Is there any way to prevent people from running npm install <package name>?

triaged

Most helpful comment

Hi. There's a way to do this already. You add a fake engine version like so in package.json:

  "engines": {
    "npm": "please-use-yarn",
    "yarn": ">= 1.17.3",
    "node": ">= 12.5.0"
  }

Then you add an .npmrc file to the project root with this:

engine-strict = true

Running NPM then raises an error:

npm ERR! code ENOTSUP
npm ERR! notsup Unsupported engine for root@: wanted: {"npm":"please-use-yarn","yarn":">= 1.17.3","node":">= 12.5.0"} (current: {"node":"12.9.1","npm":"6.10.2"})
npm ERR! notsup Not compatible with your version of node/npm: root@

All 9 comments

Thanks! You are right, npm install <package> --save still works, which is a bummer. And I couldn't find any trick (life-cycle callback, npmrc, ...) to convice npm to disallow installation of new packages; but a _git_ pre-commit hooks might be a solution.

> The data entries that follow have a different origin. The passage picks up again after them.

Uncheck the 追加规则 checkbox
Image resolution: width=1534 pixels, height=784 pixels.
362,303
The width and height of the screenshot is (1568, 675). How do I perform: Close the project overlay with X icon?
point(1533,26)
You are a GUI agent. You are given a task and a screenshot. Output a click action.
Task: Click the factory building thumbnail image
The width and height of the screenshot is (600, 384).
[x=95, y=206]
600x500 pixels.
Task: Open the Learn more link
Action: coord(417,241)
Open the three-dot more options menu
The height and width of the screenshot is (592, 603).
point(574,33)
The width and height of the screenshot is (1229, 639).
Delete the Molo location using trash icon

I've made this small change to have a "cleaner" package.json file:

package.json:

  "scripts": {
    "preinstall": "node tools/preinstall-script.js"
  }

tools/preinstall-script.js:

/**
 * Do NOT allow using `npm` as package manager.
 */
if (process.env.npm_execpath.indexOf('yarn') === -1) {
  console.error('You must use Yarn to install dependencies:');
  console.error('  $ yarn install');
  process.exit(1);
}

EDIT: Just found this in AMP: https://github.com/ampproject/amphtml/blob/master/build-system/check-package-manager.js

@SchnWalter I believe the preinstall trick above would also make it impossible for a user to install _your_ package with npm, no?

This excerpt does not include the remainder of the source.